As soon as you move to the previous comic, however, you also need controls for moving to the next strip, as well as for moving to the most-recently published one. The designer (correctly) placed these to the right of the calendar view to balance out the “first” and “previous” buttons.

Because the navigation buttons are right-aligned with the comic strip, though, the button for “next comic” ends up in the exact position that was occupied by the “previous comic” button before.

Unless you make up for this shift by moving the mouse pointer, you click on “next,” then “previous,” then “next” again, then “previous” again, and so forth.

Don’t hide. De-activate!

Just like in native software applications, unavailable UI widgets on web pages should be represented by grayed-out, un-clickable placeholders. That way, all controls remain in their original place at all times.

When implementing such a navigation widget, however, designers need to make sure that the whole group renders properly for all navigation states.

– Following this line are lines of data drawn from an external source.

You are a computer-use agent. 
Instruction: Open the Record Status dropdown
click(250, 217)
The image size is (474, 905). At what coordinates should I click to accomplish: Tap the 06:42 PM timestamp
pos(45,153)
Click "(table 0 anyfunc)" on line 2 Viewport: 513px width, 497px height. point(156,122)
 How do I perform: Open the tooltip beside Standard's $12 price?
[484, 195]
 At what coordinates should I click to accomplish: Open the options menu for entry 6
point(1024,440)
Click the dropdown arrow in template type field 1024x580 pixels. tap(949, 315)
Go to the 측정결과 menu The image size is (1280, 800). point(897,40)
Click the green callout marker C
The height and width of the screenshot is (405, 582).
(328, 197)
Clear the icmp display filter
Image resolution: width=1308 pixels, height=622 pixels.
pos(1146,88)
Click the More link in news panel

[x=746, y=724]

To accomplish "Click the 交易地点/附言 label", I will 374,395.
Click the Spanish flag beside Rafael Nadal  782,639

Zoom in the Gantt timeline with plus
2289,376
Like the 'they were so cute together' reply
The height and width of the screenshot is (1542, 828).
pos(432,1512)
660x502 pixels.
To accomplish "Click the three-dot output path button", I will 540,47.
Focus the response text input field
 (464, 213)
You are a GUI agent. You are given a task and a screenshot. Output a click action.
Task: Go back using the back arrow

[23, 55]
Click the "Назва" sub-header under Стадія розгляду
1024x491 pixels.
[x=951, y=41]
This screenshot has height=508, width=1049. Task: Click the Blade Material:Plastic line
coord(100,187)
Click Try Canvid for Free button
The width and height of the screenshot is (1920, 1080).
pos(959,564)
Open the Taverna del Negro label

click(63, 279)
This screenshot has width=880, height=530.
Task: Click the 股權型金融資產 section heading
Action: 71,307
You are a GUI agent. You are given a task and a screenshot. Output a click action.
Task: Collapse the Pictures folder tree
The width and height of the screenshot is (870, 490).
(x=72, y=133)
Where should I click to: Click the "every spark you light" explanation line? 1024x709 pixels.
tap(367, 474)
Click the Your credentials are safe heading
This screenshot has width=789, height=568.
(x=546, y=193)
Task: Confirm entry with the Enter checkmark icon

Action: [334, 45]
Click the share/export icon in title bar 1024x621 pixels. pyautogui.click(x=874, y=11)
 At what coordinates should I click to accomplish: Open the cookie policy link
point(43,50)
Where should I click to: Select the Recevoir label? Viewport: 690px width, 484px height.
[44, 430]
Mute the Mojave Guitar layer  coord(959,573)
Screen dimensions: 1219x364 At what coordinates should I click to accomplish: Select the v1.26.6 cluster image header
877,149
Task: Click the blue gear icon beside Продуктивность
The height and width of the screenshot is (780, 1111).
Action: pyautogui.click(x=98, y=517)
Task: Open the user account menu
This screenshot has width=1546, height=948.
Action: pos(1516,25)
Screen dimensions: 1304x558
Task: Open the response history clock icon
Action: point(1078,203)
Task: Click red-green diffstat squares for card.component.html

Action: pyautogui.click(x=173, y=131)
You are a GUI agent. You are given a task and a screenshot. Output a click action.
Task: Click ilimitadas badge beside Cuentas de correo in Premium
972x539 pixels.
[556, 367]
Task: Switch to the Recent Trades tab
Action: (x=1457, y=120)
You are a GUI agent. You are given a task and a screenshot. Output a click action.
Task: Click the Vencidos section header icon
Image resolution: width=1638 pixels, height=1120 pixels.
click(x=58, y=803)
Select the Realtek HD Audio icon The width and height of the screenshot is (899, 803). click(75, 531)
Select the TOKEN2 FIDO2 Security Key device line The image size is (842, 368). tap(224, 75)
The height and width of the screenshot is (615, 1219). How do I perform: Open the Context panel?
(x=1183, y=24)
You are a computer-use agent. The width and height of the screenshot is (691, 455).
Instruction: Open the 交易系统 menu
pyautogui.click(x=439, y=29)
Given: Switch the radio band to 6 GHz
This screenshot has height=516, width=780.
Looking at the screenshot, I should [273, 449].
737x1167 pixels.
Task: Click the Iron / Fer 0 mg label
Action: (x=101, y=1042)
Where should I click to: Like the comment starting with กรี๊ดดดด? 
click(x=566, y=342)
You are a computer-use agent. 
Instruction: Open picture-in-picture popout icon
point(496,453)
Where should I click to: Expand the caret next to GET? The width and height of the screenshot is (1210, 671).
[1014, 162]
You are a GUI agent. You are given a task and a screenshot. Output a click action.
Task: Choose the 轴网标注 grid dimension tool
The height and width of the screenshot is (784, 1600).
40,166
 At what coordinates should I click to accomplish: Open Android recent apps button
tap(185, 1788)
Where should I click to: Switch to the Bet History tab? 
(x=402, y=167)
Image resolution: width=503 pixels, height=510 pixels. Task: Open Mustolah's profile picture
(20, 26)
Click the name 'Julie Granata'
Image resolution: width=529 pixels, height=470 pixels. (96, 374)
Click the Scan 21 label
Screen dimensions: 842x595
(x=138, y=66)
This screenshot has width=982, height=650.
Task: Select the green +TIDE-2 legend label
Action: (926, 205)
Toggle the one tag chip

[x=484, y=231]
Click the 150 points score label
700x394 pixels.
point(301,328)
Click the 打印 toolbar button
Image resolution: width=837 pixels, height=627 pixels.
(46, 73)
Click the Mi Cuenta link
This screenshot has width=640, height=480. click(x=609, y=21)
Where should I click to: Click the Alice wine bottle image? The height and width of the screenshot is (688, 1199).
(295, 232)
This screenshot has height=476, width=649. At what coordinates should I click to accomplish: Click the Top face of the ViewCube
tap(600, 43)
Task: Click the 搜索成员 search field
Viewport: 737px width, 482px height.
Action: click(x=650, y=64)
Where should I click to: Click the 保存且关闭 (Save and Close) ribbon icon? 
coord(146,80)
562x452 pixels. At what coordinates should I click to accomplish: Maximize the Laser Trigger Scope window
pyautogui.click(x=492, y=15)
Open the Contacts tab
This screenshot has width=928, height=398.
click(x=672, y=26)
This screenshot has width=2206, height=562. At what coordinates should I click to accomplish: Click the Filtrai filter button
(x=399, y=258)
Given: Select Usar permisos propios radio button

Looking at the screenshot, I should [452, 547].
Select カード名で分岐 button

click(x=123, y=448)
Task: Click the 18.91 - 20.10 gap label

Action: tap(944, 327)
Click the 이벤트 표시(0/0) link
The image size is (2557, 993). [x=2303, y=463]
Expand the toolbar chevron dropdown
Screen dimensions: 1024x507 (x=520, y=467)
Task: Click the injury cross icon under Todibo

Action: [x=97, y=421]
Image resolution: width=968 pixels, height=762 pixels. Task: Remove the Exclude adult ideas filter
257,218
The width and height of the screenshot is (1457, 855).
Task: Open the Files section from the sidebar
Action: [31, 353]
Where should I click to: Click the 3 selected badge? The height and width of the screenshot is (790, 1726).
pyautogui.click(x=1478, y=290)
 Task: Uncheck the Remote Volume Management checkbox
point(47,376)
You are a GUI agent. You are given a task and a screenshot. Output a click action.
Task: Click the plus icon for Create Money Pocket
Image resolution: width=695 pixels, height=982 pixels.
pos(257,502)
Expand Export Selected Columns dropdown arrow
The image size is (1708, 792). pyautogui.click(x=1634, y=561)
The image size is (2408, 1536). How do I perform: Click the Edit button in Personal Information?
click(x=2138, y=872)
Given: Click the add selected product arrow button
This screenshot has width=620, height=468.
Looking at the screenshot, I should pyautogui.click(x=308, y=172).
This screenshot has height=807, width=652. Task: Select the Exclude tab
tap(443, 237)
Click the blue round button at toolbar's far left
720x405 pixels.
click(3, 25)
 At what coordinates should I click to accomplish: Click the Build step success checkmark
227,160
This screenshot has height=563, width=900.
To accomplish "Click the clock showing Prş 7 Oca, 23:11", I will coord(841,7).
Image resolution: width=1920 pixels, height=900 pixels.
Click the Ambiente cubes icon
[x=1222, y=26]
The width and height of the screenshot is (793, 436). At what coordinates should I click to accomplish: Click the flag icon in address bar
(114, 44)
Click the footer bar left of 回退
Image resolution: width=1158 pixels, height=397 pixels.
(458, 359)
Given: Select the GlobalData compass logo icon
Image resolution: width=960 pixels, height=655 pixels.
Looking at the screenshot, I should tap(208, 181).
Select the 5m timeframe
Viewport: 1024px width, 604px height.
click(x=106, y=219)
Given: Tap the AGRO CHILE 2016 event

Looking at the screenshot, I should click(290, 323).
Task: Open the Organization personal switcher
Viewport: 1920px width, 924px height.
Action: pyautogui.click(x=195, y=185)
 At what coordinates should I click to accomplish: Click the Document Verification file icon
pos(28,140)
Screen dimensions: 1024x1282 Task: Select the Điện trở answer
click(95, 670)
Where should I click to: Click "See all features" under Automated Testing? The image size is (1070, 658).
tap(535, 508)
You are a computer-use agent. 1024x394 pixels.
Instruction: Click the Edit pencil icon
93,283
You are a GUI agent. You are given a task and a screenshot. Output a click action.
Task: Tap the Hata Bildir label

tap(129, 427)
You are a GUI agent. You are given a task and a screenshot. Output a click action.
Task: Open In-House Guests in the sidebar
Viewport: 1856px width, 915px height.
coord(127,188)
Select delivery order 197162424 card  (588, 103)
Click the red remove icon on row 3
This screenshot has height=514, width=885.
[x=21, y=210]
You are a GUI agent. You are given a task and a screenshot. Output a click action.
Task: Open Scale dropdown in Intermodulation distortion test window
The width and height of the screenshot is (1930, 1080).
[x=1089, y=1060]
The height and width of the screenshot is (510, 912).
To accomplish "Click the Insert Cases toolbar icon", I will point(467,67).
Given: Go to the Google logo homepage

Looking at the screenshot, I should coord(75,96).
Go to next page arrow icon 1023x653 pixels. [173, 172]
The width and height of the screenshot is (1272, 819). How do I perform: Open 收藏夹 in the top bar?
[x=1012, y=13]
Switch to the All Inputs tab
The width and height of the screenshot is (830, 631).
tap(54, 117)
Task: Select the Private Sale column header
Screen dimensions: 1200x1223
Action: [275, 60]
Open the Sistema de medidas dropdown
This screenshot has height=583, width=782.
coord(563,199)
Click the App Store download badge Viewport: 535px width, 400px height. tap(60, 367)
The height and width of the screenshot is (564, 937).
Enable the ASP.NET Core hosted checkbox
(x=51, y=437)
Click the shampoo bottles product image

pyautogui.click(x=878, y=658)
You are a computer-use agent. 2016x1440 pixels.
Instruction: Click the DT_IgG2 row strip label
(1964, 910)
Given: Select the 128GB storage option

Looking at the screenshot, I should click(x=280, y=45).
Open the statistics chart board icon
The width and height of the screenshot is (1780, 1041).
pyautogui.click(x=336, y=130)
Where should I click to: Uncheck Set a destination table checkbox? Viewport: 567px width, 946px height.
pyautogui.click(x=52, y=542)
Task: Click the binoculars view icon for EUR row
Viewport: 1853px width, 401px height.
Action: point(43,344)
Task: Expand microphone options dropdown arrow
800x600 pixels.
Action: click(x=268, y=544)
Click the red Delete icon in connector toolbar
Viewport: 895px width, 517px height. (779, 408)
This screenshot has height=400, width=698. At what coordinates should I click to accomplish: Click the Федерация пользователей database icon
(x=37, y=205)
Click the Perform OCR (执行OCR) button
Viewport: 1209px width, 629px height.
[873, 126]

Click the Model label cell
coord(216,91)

Here’s why that is important: the page navigation for Customer Reviews on the iTunes Store does use “de-activated” widgets for “previous” and “next” links. The ellipsis graphic is slightly narrower than the number buttons, though. As a result, when an ellipsis is displayed, the alignment of the buttons is slightly off. In case of two ellipses being shown, the “back” link slightly moves position, as well.


  1. Admittedly, my absentmindedness played a big role here, too, of course. I dare say, however, that this does not make the design any less problematic.